After the solid one-two punch of B-52's and Wild Planet the B-52's found themselves needing to write new material and pondering which musical direction to go. The Party Mix / Mesopotamia EP bought the band time to write and record new material for what would become "Mesopotamia". At the urging of their manager, Gary Kurfirst, the band opted to try a new musical direction with longtime friend and Talking Heads frontman David Byrne producing. The band could just have easily have kept churning out new iterations of the first two albums but eventually that would get stale and pigeonhole them. Work began in earnest in Fall of 1981 but it quickly became apparent that the pressures of creating new material, conflicts with Byrne, and pressure from their label ground the recording to a halt. Rather than completing a full length album what resulted from the sessions was a six-song EP, "Mesopotamia". Confusing things further were two different releases of the EP, the Warner Brothers version, which is showcased here and which is the most commonly heard version, and the Island Records version released in the U.K. which features some entirely different longer versions of the songs. These two different versions confused and confounded critics and fans alike, fueling rampant speculation about what had gone wrong between the band and Byrne and why an EP was the result and not a full third studio album.

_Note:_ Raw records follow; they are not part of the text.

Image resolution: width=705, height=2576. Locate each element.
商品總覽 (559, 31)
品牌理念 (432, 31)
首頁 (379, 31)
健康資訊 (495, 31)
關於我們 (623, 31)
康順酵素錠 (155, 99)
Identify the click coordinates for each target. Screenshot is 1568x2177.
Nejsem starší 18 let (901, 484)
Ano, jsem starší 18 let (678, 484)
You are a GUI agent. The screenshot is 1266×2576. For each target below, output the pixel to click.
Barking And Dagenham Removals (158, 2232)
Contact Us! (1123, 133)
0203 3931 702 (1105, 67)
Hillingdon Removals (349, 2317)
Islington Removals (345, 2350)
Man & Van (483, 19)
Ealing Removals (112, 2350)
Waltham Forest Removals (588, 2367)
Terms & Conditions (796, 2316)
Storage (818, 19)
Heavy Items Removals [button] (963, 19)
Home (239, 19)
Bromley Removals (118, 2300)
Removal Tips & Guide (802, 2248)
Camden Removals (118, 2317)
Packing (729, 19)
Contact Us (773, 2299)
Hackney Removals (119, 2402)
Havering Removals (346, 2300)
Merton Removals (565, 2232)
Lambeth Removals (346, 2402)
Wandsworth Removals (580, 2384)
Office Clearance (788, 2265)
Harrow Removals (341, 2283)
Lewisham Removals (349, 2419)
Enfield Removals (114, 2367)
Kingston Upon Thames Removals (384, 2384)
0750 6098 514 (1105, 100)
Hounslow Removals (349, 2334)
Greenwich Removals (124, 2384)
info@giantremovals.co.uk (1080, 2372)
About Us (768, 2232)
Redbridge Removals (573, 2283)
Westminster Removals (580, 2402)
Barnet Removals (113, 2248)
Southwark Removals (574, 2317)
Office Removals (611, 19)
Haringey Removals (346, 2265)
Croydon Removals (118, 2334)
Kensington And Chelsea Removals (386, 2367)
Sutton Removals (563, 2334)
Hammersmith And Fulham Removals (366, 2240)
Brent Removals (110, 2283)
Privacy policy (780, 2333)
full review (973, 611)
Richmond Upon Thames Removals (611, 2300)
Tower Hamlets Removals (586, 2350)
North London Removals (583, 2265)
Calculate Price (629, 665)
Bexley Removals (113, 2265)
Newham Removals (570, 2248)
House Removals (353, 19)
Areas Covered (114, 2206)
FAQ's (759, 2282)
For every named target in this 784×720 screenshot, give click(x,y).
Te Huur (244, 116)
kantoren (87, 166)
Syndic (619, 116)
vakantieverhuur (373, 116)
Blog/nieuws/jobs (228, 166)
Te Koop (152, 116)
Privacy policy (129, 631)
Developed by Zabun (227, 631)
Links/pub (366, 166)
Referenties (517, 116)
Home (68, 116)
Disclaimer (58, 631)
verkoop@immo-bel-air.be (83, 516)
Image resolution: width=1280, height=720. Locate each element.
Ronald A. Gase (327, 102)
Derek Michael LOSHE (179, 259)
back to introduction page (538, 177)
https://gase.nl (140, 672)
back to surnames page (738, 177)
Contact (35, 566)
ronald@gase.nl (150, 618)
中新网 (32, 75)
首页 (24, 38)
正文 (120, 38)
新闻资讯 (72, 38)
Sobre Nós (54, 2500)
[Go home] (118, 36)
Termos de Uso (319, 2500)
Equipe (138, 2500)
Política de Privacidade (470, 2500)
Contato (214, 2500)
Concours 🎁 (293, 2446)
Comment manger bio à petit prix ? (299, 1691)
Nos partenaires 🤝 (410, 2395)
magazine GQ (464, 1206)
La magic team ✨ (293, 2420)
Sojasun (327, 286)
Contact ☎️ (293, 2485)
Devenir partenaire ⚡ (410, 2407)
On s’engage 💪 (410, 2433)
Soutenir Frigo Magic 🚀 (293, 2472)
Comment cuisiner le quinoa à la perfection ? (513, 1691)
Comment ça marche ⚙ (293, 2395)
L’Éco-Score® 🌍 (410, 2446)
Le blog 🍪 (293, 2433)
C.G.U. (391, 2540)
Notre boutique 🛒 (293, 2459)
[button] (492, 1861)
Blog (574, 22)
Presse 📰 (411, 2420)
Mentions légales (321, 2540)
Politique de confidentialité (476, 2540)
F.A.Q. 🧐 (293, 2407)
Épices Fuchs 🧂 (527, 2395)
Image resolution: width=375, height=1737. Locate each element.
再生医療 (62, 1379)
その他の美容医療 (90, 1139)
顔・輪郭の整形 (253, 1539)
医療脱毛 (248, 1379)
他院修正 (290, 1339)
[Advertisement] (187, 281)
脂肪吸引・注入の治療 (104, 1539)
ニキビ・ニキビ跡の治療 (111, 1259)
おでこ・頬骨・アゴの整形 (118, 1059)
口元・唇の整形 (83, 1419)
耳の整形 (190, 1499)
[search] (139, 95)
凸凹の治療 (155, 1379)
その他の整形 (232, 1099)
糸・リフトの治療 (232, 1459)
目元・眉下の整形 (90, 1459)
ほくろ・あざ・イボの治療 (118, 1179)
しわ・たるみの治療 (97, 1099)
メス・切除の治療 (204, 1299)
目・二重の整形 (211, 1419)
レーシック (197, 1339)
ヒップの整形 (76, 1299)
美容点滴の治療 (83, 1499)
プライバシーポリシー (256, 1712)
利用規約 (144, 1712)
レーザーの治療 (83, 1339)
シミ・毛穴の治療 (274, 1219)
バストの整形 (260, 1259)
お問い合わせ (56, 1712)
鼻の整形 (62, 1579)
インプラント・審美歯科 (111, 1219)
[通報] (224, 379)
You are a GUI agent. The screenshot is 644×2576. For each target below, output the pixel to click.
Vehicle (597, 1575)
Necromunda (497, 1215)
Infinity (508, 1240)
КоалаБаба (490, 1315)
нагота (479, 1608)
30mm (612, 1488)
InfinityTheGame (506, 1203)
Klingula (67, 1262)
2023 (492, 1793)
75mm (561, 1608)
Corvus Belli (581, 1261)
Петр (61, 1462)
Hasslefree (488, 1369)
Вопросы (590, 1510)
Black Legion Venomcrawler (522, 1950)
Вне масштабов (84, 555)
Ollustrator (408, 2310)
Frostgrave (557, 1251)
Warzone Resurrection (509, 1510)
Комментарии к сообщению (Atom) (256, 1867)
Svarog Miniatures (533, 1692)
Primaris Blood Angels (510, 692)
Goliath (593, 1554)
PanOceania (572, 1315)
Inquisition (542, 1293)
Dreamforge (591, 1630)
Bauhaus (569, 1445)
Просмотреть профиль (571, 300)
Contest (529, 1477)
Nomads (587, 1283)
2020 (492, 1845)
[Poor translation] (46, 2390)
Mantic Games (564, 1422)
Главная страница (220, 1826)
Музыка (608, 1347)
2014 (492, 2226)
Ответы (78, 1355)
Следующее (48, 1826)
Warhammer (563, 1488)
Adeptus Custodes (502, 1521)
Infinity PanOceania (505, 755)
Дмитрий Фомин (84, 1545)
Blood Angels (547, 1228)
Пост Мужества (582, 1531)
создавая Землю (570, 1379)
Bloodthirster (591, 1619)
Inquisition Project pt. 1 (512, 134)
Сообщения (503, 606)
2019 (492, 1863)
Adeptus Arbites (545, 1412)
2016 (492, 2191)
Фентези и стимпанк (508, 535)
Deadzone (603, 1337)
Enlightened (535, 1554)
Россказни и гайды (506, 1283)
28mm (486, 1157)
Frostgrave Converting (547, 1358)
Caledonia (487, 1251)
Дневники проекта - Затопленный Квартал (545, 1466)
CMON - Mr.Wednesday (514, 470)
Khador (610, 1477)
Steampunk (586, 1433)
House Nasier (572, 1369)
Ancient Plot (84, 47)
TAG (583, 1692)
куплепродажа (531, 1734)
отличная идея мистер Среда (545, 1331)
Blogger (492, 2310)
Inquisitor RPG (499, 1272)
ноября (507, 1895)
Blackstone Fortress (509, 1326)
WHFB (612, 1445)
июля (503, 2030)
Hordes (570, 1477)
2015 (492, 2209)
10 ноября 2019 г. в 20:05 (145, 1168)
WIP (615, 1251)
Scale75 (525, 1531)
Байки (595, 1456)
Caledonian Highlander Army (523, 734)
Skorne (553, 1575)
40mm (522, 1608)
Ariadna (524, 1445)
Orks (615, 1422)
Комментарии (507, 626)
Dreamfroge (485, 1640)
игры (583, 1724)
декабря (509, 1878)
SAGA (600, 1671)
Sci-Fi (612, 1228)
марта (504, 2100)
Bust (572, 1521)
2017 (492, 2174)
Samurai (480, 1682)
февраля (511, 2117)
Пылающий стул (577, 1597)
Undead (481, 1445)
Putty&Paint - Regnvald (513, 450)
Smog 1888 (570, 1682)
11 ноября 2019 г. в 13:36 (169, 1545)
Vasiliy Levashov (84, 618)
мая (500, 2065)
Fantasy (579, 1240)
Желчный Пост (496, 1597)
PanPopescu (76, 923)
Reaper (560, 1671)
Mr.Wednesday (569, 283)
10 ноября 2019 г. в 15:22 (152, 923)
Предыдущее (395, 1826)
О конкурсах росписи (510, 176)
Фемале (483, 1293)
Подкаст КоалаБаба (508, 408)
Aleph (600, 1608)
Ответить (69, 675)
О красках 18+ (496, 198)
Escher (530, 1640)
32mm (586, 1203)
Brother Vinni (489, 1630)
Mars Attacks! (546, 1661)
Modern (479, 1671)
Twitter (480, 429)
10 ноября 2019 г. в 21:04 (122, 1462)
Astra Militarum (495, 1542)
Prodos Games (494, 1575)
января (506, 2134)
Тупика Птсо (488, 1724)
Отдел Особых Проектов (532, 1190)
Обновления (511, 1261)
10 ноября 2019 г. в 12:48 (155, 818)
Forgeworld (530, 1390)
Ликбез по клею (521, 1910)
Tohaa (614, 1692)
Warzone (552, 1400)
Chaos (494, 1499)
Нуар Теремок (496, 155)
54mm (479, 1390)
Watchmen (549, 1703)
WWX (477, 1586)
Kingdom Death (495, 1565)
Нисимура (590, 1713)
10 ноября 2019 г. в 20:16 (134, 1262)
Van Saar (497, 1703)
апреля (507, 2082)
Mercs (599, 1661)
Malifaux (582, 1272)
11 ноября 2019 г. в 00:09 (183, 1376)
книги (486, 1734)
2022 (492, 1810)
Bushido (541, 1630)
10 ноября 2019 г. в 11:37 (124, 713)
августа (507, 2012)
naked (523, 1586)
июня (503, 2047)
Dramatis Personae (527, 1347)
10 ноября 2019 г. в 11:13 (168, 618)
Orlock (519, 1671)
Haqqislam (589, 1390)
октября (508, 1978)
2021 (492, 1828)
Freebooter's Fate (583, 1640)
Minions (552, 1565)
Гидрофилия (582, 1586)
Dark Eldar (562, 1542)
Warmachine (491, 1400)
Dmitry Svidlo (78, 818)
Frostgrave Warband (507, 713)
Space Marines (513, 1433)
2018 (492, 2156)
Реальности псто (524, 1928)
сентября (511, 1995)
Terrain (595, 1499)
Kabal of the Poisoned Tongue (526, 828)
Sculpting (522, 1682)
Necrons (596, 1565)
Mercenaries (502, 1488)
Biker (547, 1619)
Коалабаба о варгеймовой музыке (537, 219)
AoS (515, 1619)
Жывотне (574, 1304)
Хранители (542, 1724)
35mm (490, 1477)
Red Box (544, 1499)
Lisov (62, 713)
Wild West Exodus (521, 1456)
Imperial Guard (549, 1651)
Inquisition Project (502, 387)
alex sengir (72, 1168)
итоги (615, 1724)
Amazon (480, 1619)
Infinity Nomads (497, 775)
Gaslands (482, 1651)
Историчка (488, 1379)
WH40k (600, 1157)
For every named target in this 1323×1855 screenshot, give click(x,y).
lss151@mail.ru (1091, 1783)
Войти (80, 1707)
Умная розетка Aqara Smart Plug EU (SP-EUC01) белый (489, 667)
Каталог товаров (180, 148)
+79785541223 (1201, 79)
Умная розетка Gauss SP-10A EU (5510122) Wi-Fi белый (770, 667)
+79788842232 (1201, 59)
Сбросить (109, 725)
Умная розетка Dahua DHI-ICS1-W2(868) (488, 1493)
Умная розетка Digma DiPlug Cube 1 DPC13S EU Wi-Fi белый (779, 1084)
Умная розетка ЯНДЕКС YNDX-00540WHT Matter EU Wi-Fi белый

All of that controversy aside, "Mesopotamia" certainly was a departure for the B-52's. Rather than the guys vs. girls vocals on their first two albums "Mesopotamia" turned into gender separation of vocals, aside from "Throw That Beat in the Garbage Can". Fred Schneider certainly does get short shrift here as that's one of only two tracks with his vocals, the other being the title track. Cindy Wilson gets two solo tracks ("Loveland" and "Nip it in the Bud") with Kate Pierson getting one solo ("Deep Sleep") and the two harmonize together on the delightful "Cake". Overall "Mesopotamia" is swathed in a moody, dreamy, dark, atmospheric, multi-instrumental swirl largely of Byrne's creation, much like he would later do with Fun Boy Three's Waiting. Ricky Wilson's surf rock inspired guitar work punctuates throughout but is often mixed in with synthesizers and synth bass in a most curious fashion. Rather than the stripped down feel of the first two albums Byrne adds multiple additional musicians and instruments to augment the band and punch up the rhythm. The result is much more obviously danceable tracks that almost approach the polyrhythmic intensity of the Talking Heads Remain In Light and Speaking in Tongues. The opening track "Loveland" is a beautiful Cindy Wilson powered track that perhaps best showcases how well Byrne's influences work here. The chugging rhythm propels things along punctuated by Ricky's wonderful guitar work, building to a crescendo with Cindy's vocals going into the stratosphere. The dark brooding almost wordless cooing of "Deep Sleep" shows the almost otherworldly influence of Byrne, sounding almost like a lost Talking Heads track. The hilarious give and take between Fred and Kate on "Mesopotamia" summons up flashbacks of past B-52's classics and were it not for the Byrne influenced synths it wouldn't be out of place on the first two albums. "Cake" is hands down my favorite track with the perfect call and response vocals between Cindy and Kate with their wickedly delicious double-entendres. Again, minus the Byrne backing this could easily have been on the first two albums. "Throw That Beat in the Garbage Can" has some truly hilarious lines delivered by Fred with his usual panache. Closing things out is the raucous "Nip it in the Bud", all of which leaves the listener longing for more.
It turns out there was more, but it's only recently seen the light of day. Much like the first two albums the band wrote a large amount of material, except in this case they intended it for Mesopotamia but wound up using rejected tracks on their next album Whammy. The "Mesopotamia" version of "Queen of Las Vegas" turned up on Nude On The Moon: The B-52's Anthology pointing towards how the band truly could have come up with a full album. On their Meso-American tour in 1982 the band also played "Big Bird" which subsequently was recorded for Whammy and a version of "Butterbean" was also apparently cut but likewise has never been released. More than likely the band felt these three songs weren't quite ready or complete and perhaps that's what stalled the recording at the time. Needless to say "Mesopotamia" was something of a dividing point for B-52's fans with some hating it and some loving it. I fall firmly in the latter. Seeing them for the first time on the Meso-American tour I immediately knew I was in the presence of kindred spirits, and their versions of songs from "Mesopotamia" were quite faithful. It's a shame that in later years they've rarely played tracks from this EP as they're truly delightful and undoubtedly part of the B-52's canon. I can only hope that one day we'll hear the full length version of "Mesopotamia" in some form or fashion. For now hardcore fans have to cobble together what they can from what leaked out and create their own theories. "Mesopotamia" was the beginning of a wanderlust journey for the band as they latched onto and rejected various musical styles. The intense Byrne influenced stylings here would give way to the Spartan New Wave Steve Stanley produced Whammy, another departure in style for the band; certainly not their first and certainly not their last!